With Angstrom and other Linuxes running on it with ethernnet, some form of auto-connect web-server application,  and a lot of IO pins with nice 1/10th inch connection, and as it appears a lot of Open Source  software efforts, even live image recognition (fast ARM-Neon SIMD processing and various manufacturer supplied libraries like openmax)..

The biggest, generally speaking fastest 28nm chip in the world (like top gear Jeremy voice?):

 

about 4 square inch of fast FPGA silicon from Xilinx. The shown boards aren't for sale, i think there isn't a develoment kit yet. The dsp power is supposedly 5Teraops /S which is very much, and the chip has over 6 billion transistors. Nicest would be a partially reconfigurable fast PCI express card which can be programmed with the ISE webpack.


This nice little board has a strong enough to notice Spartan 6 on it with large external memories and more than a few DSP slices:
 
It's only $89 (from AVnet) and comes with a special version of the software for this board which appearently allows ompiling the microblaze and ethernet IPs.
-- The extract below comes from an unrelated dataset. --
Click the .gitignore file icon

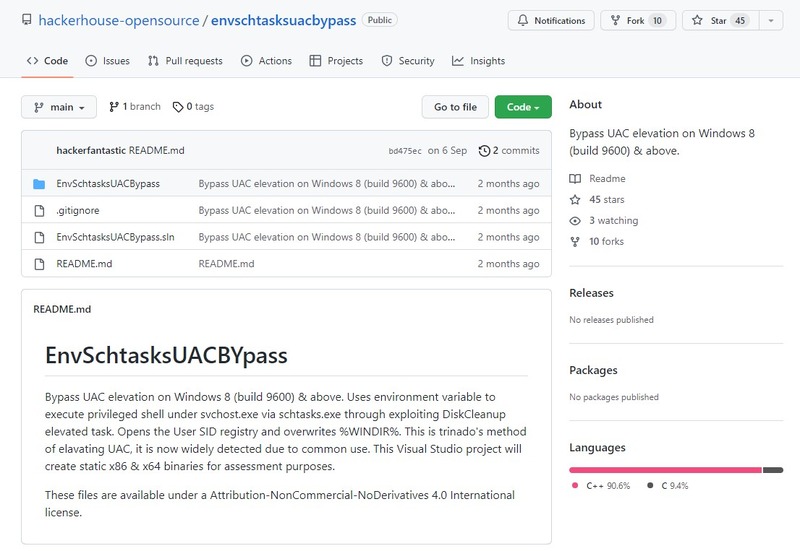coord(39,211)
It has some fast IO pins, integrated serial IO to the host computer and ethernet, allows running Linux.  "the Spartan-6 LX9 MicroBoard can help you validate your next design idea" Would there be a possibility to use those DSP slices with the given software ? Oh does the package allow programming more IO on the microblaze or does it allow compiling linux for it and changing source code ? Grr. it's always something.



And this probably is nice AD1937eval board: four in 8 out 192 kHz digital audio codec chip evaluation board.

The Ettus N200 software radio hardware board sounds cool (expensive though), according to the website the Xilinx Ise web tools can be used (the free ones) for programming the FPGA. Also there's a Linux board. Could be great for a well reconstructing audio DA converter. But a few hundred bucks with a nice OMAP and freely programmable FPGA is probably too much to ask for ...

 
 


Balanced computer outputs

I use 2 stereo outputs of the 9192kHz Asus motherboard DA converters to create stereo balanced inputs to the Lexicon Omaga and Lexicon MX400:


Makes the transients more likable and the low more averaged, and probably it hums less and is less sensitive to supply variations. Marvelous sound, a bit boosted for the higher volumes because my preamp cannot be fully driven by the computer outputs and the Lexicon mixer allows amplification and pro output levels, and has good specs. The Akg 271 headphones sound good through that all on my preamp output, and at serious enough (but not bashing) volume the noise when plug-ing it in is hardly audible.

Cars 2

I rented the new Pixar Bluray which is a nice 3 hour entertainment quality graphics product with decent audio sound track. Not "the latest feat" or demo-reel, though it's very good. There is a 3 version (I don't have facilities for that, I did see a nice Asus screen with glasses for not too much) and the audio was 7.1 (!) but I didn't get the extra amp-speaker system in the room for that.